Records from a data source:
============

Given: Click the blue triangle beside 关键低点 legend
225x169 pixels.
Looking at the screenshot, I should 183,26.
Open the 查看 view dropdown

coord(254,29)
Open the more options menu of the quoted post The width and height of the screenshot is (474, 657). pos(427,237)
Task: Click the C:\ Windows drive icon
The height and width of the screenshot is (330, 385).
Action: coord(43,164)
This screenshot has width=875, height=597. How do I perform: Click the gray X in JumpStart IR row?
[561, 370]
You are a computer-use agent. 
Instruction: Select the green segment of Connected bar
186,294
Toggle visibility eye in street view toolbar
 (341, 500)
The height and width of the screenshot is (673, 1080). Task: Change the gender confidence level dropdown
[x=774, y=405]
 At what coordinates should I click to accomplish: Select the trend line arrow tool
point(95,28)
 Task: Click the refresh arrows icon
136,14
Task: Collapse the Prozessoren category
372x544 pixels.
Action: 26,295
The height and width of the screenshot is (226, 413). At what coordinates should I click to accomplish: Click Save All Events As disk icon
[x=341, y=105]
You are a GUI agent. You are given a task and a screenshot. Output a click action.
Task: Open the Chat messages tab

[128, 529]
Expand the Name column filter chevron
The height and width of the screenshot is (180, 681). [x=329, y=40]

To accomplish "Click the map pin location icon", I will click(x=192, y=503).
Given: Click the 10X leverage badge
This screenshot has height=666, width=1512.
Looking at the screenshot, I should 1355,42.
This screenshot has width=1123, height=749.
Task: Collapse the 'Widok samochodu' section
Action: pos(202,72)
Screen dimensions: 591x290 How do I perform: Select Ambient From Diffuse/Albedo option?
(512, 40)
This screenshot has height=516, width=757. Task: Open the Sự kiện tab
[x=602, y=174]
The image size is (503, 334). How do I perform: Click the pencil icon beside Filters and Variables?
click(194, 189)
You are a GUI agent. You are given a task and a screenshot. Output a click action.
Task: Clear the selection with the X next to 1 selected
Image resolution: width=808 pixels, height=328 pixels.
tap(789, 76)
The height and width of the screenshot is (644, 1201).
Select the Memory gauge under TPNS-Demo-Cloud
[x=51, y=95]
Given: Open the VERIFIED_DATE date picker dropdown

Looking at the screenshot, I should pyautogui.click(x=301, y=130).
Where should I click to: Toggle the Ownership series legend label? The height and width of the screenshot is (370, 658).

============

▶ [The task]
What you give back must be the stretch above, starting at the line with "Open the more" and ending at the line with "You are a computer-use agent.", copied exactly.

▶ [Response area]
Open the more options menu of the quoted post The width and height of the screenshot is (474, 657). pos(427,237)
Task: Click the C:\ Windows drive icon
The height and width of the screenshot is (330, 385).
Action: coord(43,164)
This screenshot has width=875, height=597. How do I perform: Click the gray X in JumpStart IR row?
[561, 370]
You are a computer-use agent. 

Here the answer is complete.